§ **What is being asked**: Starting at the line that contains "in green card", output each line exactly as written through the end of the listing below, but leave out the pictures.

§ **Dataset**:
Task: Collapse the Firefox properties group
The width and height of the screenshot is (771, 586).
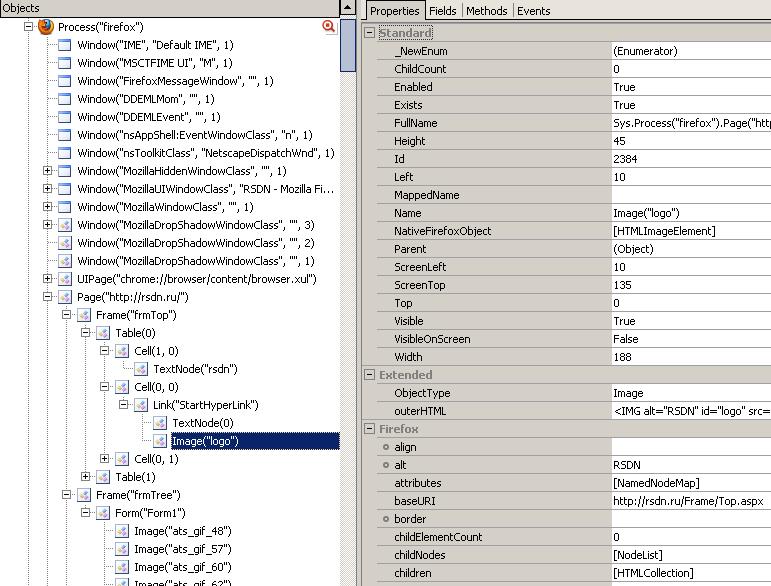Action: (370, 429)
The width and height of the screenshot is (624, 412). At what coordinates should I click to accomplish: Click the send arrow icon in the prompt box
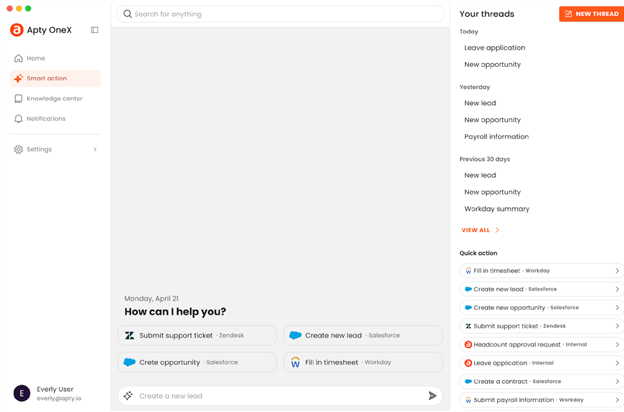[x=432, y=396]
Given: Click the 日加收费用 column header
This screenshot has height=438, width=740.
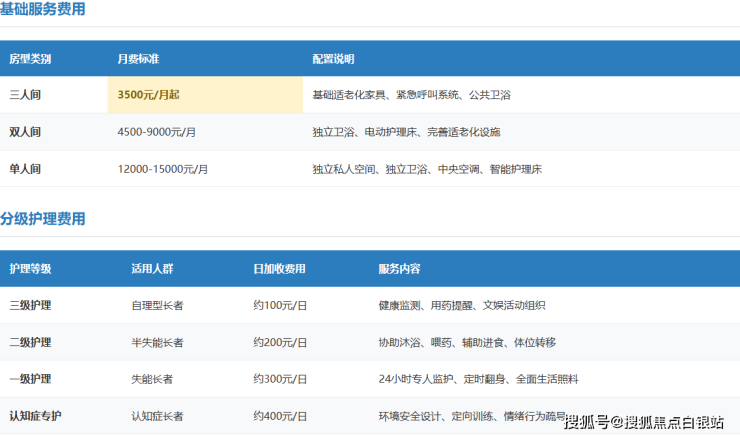Looking at the screenshot, I should tap(279, 269).
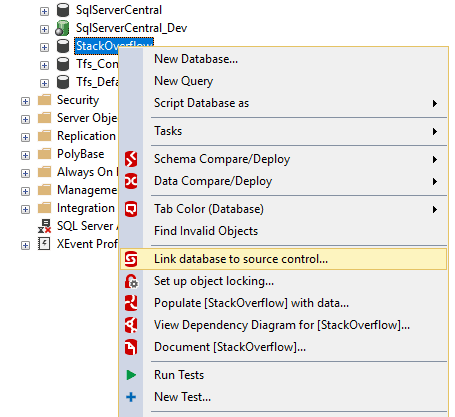This screenshot has height=417, width=455.
Task: Click the blue plus New Test icon
Action: (131, 397)
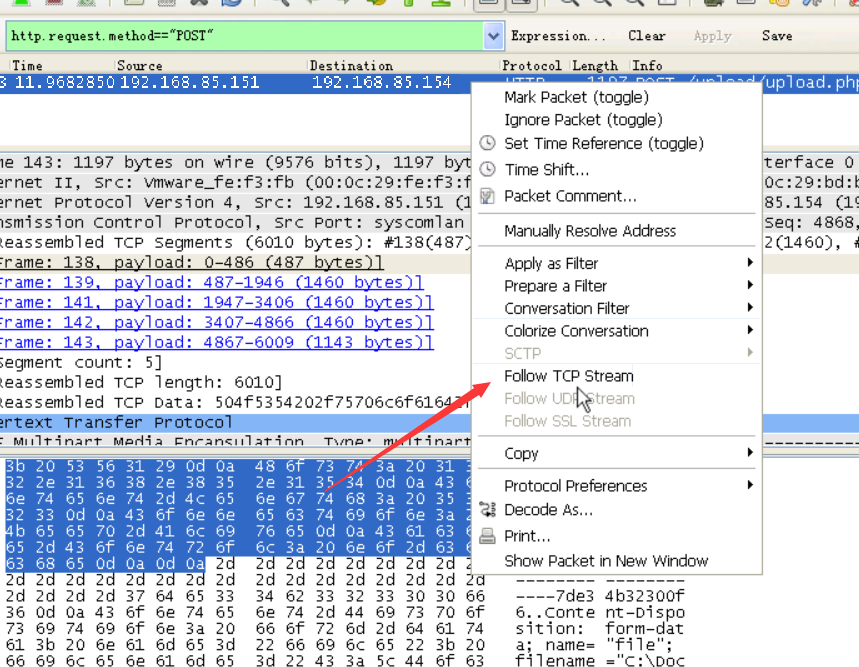This screenshot has width=859, height=667.
Task: Click the Save filter button
Action: 777,36
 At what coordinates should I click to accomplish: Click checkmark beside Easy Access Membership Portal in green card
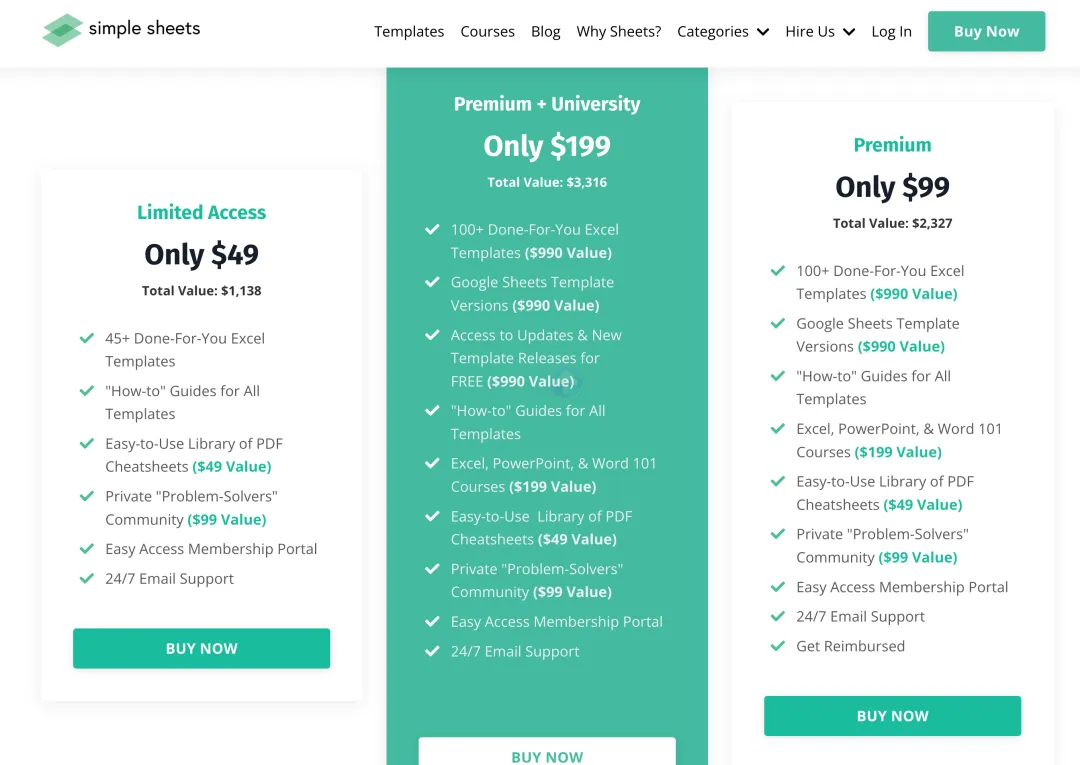click(432, 621)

§ **Answer space**:
 At what coordinates should I click to accomplish: Click checkmark beside Easy Access Membership Portal in green card
click(432, 621)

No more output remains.